§ **SELECTED EXTRACT**
________
Rémi Calizzano

Also published as: Remi Calizzano


Generating Extended and Multilingual Summaries with Pre-trained Transformers
Rémi Calizzano | Malte Ostendorff | Qian Ruan | Georg Rehm
Proceedings of the Thirteenth Language Resources and Evaluation Conference

Almost all summarisation methods and datasets focus on a single language and short summaries. We introduce a new dataset called WikinewsSum for English, German, French, Spanish, Portuguese, Polish, and Italian summarisation tailored for extended summaries of approx. 11 sentences. The dataset comprises 39,626 summaries which are news articles from Wikinews and their sources. We compare three multilingual transformer models on the extractive summarisation task and three training scenarios on which we fine-tune mT5 to perform abstractive summarisation. This results in strong baselines for both extractive and abstractive summarisation on WikinewsSum. We also show how the combination of an extractive model with an abstractive one can be used to create extended abstractive summaries from long input documents. Finally, our results show that fine-tuning mT5 on all the languages combined significantly improves the summarisation performance on low-resource languages.

Towards Practical Semantic Interoperability in NLP Platforms
Julian Moreno-Schneider | Rémi Calizzano | Florian Kintzel | Georg Rehm | Dimitris Galanis | Ian Roberts
Proceedings of the 18th Joint ACL - ISO Workshop on Interoperable Semantic Annotation within LREC2022

Interoperability is a necessity for the resolution of complex tasks that require the interconnection of several NLP services. This article presents the approaches that were adopted in three scenarios to address the respective interoperability issues. The first scenario describes the creation of a common REST API for a specific platform, the second scenario presents the interconnection of several platforms via mapping of different representation formats and the third scenario shows the complexities of interoperability through semantic schema mapping or automatic translation.


European Language Grid: A Joint Platform for the European Language Technology Community
Georg Rehm | Stelios Piperidis | Kalina Bontcheva | Jan Hajic | Victoria Arranz | Andrejs Vasiļjevs | Gerhard Backfried | Jose Manuel Gomez-Perez | Ulrich Germann | Rémi Calizzano | Nils Feldhus | Stefanie Hegele | Florian Kintzel | Katrin Marheinecke | Julian Moreno-Schneider | Dimitris Galanis | Penny Labropoulou | Miltos Deligiannis | Katerina Gkirtzou | Athanasia Kolovou | Dimitris Gkoumas | Leon Voukoutis | Ian Roberts | Jana Hamrlova | Dusan Varis | Lukas Kacena | Khalid Choukri | Valérie Mapelli | Mickaël Rigault | Julija Melnika | Miro Janosik | Katja Prinz | Andres Garcia-Silva | Cristian Berrio | Ondrej Klejch | Steve Renals
Proceedings of the 16th Conference of the European Chapter of the Association for Computational Linguistics: System Demonstrations

Europe is a multilingual society, in which dozens of languages are spoken. The only option to enable and to benefit from multilingualism is through Language Technologies (LT), i.e., Natural Language Processing and Speech Technologies. We describe the European Language Grid (ELG), which is targeted to evolve into the primary platform and marketplace for LT in Europe by providing one umbrella platform for the European LT landscape, including research and industry, enabling all stakeholders to upload, share and distribute their services, products and resources. At the end of our EU project, which will establish a legal entity in 2022, the ELG will provide access to approx. 1300 services for all European languages as well as thousands of data sets.
________
§ **THE PROBLEM**
The Rémi Calizzano publication list describes the WikinewsSum dataset. List every language that the dataset covers.
________
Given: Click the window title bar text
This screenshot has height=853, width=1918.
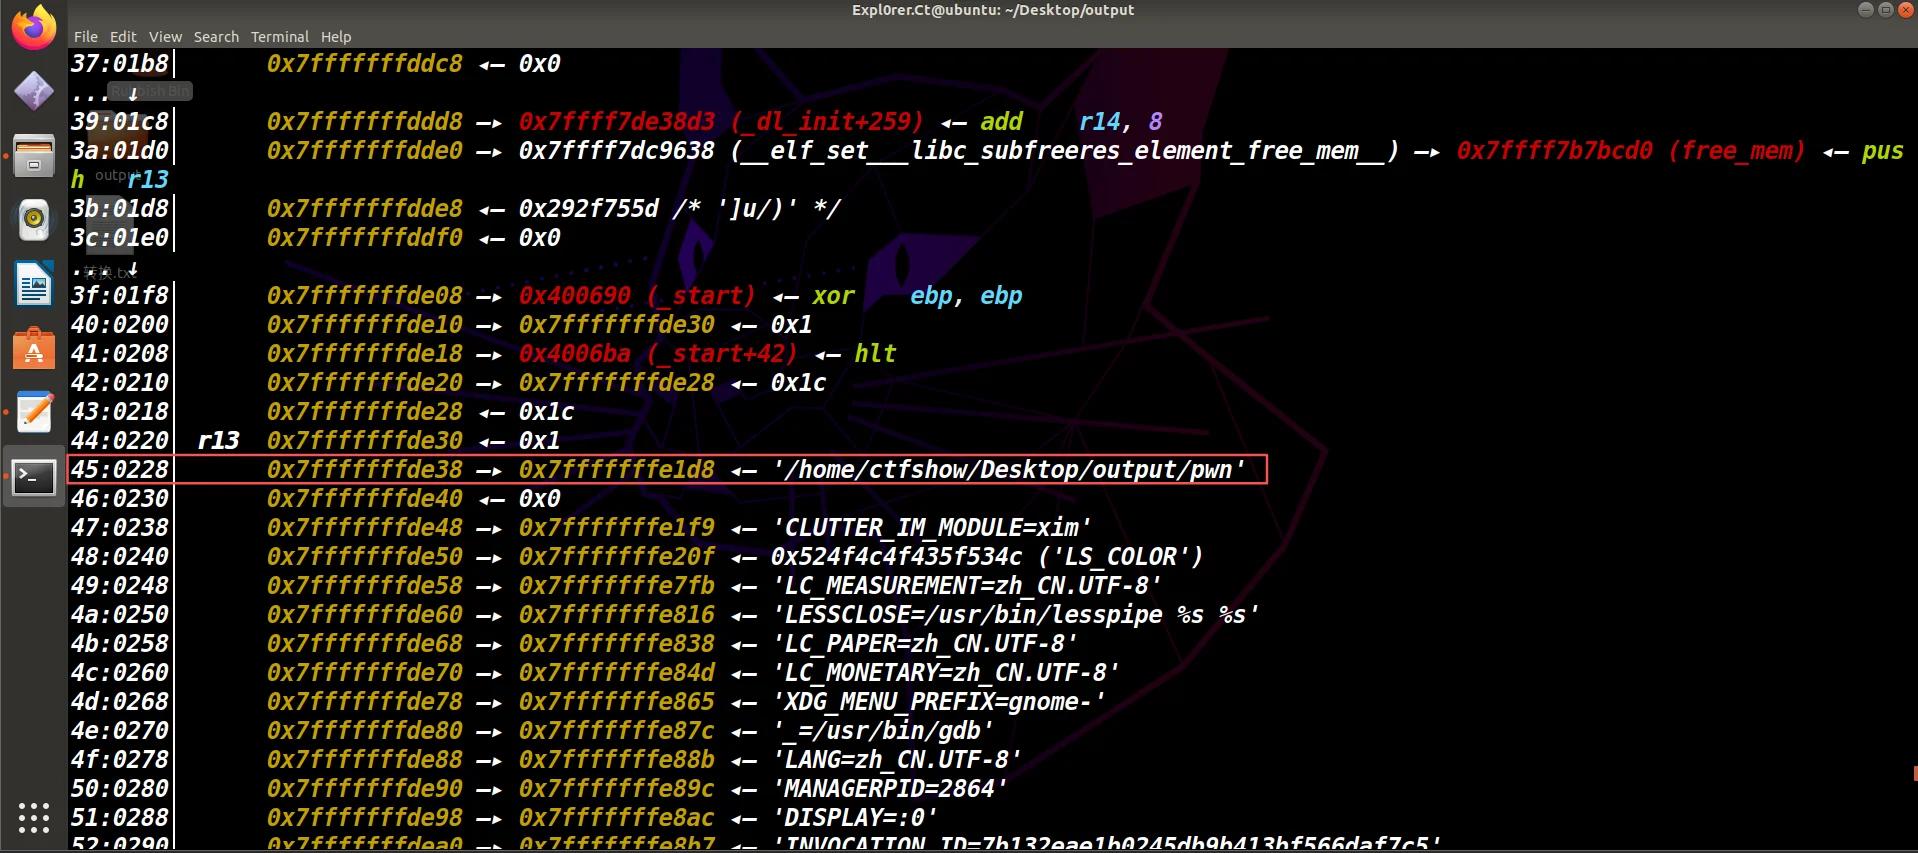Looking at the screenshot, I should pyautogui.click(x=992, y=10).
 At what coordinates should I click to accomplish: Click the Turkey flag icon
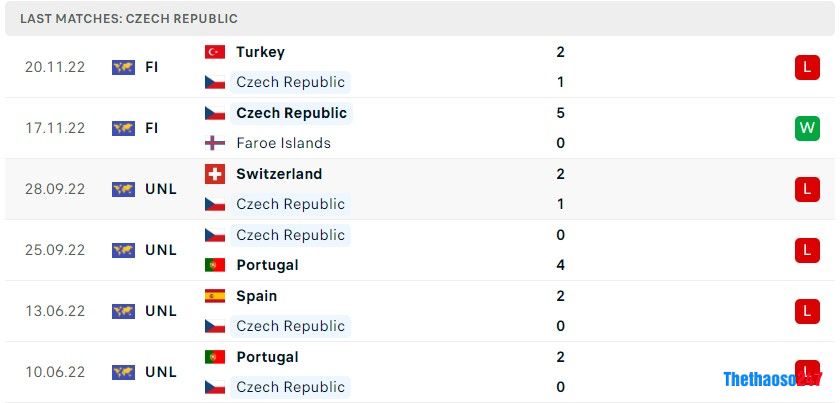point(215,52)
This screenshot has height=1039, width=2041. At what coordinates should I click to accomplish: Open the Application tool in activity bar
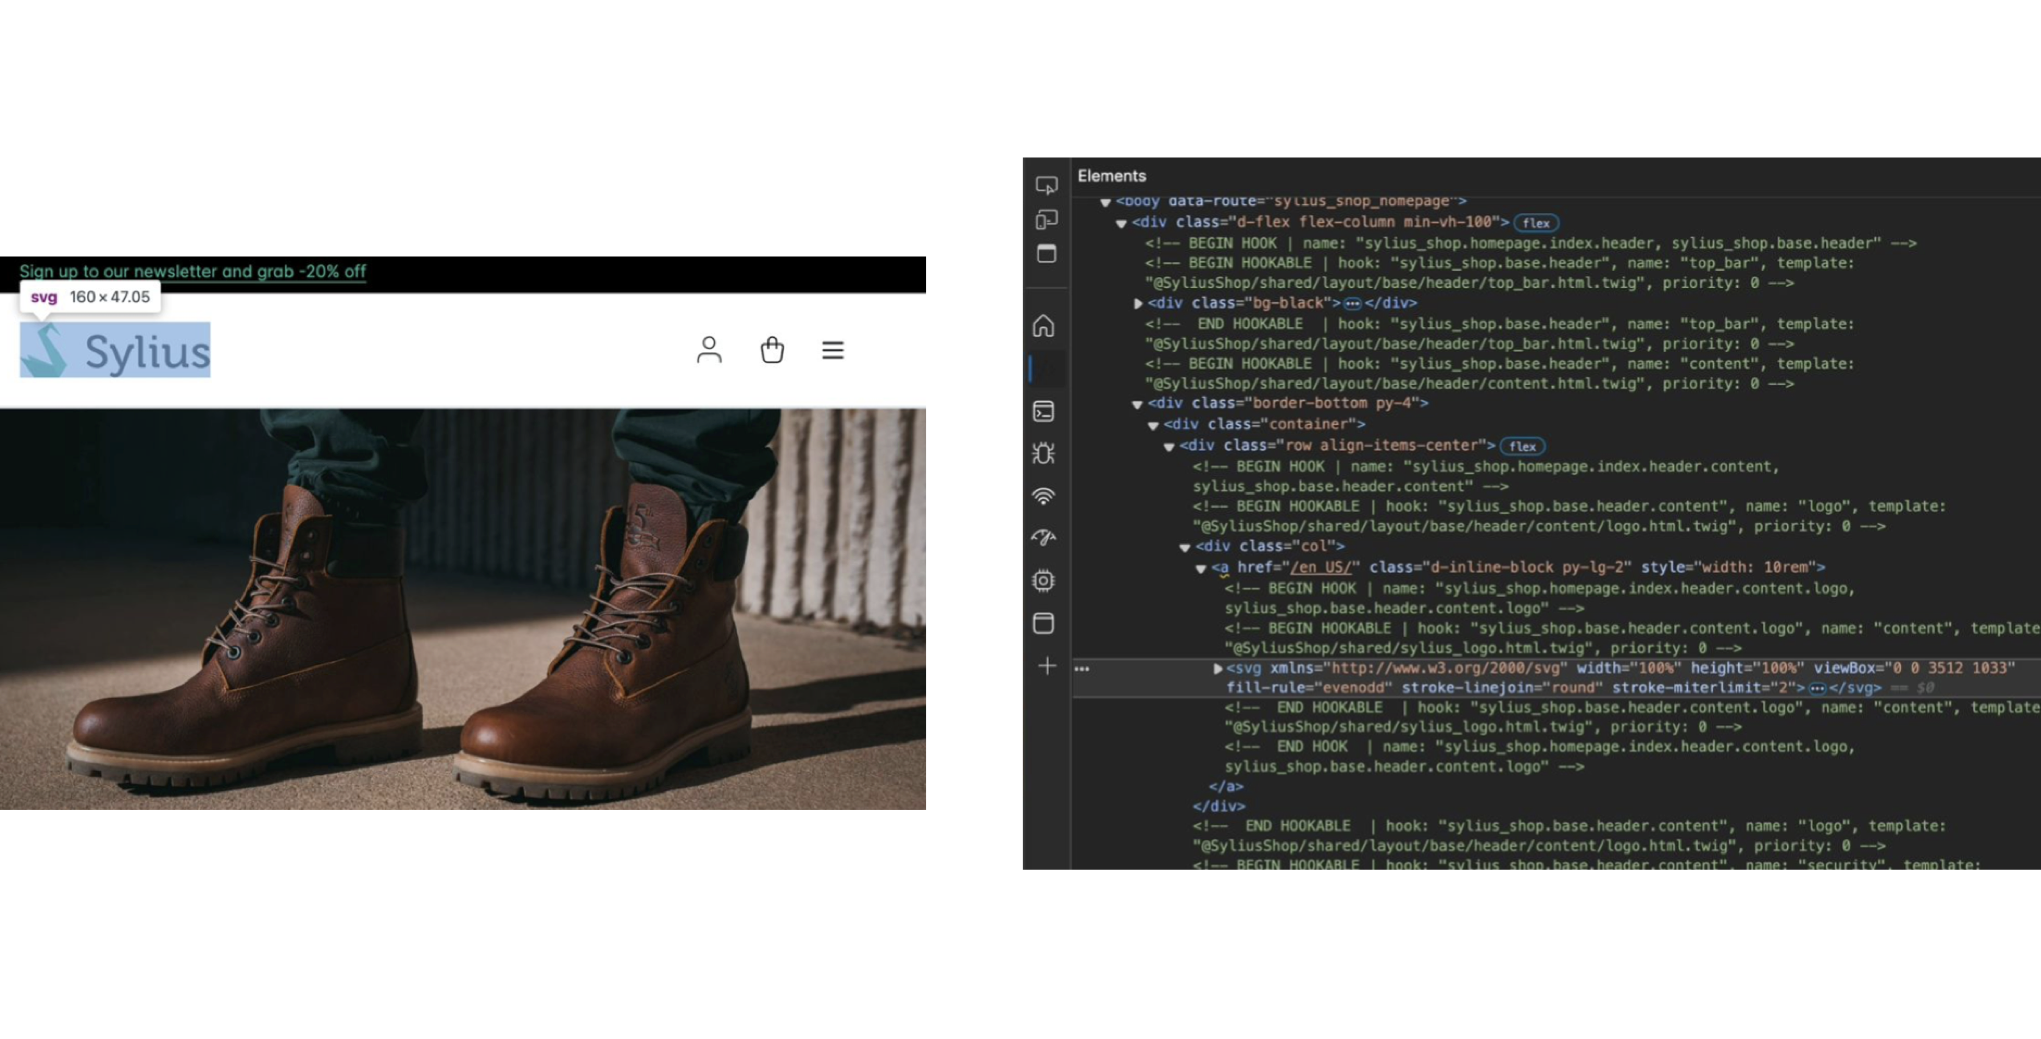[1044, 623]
________
§ **RESULT OF THIS TASK**
English, German, French, Spanish, Portuguese, Polish, and Italian.